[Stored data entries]
- - - -
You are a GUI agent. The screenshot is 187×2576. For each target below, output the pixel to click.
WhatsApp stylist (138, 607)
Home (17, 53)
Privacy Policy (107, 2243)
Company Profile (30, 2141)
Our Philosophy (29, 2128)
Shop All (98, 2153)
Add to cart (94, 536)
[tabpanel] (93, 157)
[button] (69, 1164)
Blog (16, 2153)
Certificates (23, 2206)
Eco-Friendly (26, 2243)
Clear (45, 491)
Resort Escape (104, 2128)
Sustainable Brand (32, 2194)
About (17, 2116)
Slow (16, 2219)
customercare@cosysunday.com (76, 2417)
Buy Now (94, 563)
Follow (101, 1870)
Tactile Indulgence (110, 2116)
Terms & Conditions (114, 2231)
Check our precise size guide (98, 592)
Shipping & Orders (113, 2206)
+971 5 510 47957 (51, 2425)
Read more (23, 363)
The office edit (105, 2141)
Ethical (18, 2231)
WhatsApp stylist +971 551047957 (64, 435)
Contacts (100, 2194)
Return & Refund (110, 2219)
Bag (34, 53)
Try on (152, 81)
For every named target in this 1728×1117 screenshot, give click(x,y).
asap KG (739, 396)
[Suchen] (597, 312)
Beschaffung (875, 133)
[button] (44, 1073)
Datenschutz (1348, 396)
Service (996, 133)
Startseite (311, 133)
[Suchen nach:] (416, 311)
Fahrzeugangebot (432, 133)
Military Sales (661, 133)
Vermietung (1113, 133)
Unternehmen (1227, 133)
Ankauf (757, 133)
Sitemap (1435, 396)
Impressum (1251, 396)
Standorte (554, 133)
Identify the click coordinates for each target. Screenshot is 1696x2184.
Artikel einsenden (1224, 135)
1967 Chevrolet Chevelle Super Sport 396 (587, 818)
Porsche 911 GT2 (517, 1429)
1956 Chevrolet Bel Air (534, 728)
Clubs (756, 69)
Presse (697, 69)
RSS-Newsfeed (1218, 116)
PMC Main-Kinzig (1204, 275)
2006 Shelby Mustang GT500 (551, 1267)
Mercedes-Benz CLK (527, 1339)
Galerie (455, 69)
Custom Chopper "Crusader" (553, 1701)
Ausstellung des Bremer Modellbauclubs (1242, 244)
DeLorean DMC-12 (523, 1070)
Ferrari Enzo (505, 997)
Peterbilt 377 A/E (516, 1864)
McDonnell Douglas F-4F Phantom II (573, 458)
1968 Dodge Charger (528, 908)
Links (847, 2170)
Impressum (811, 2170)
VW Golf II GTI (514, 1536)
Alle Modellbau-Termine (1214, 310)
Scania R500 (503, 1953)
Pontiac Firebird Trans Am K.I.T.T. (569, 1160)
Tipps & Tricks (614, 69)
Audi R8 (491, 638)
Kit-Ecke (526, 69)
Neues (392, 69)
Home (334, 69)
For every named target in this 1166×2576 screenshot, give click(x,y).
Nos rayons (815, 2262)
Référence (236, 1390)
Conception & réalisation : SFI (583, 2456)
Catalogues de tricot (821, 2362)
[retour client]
- - - -
Count the lines in the entries above where the string "named" shows up, and give that number only.

2